Union soldiers would have harassed civilians even more after the attack, Nickell said.
"There was very little patience one side against the other," he said.
A man named John Burton Chasteen was arrested and charged with aiding and abetting the enemy in connection with the Round Pond Massacre. He was found not guilty but was shot to death on his way home after the trial.
Nature of fighting
Harsh treatment, hit-and-run raids and revenge killings were the nature of the fighting in Southeast Missouri. Military strategists thought something entirely different would happen in the region.
Nickell theorizes that for a short while during the summer of 1861, Cape Girardeau may have been one of the most heavily fortified cities in the United States.

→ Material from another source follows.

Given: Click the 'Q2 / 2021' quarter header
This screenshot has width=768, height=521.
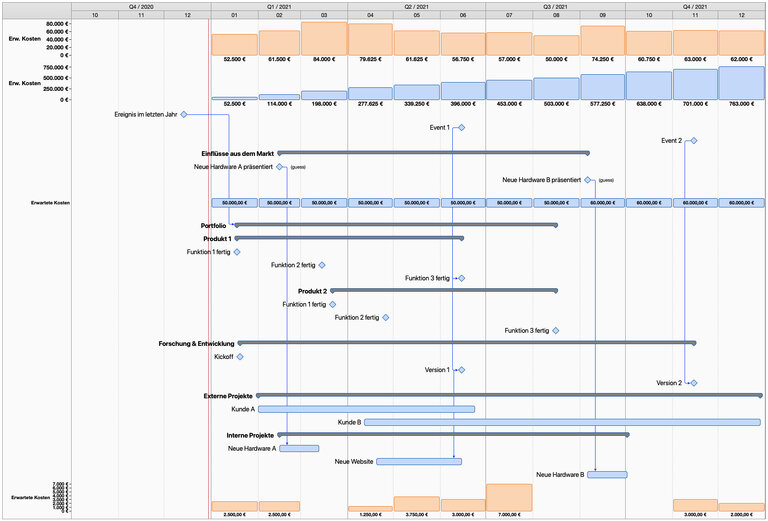Looking at the screenshot, I should coord(417,6).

Forts A, B, C and D were built in Cape Girardeau the summer of 1861 because control of the Mississippi River was viewed as paramount, Nickell said. Cape Girardeau was the first high ground south of St. Louis and a significant military post where troops could be unloaded. Control of Southeast Missouri meant control of the confluence of the Mississippi and Ohio rivers at Cairo, Ill.
"Everybody assumed when the Civil War began that something big would happen in Missouri, that the big battle of the Civil War might happen here," Nickell said.
It didn't because Union Gen. Ulysses S. Grant moved the war south down the river faster than anyone anticipated.
Pictures of Round Pond date to the 1950s, but the pond has since been filled in. It is now just a low area along a fence line where a sign reads "Round Pond Road."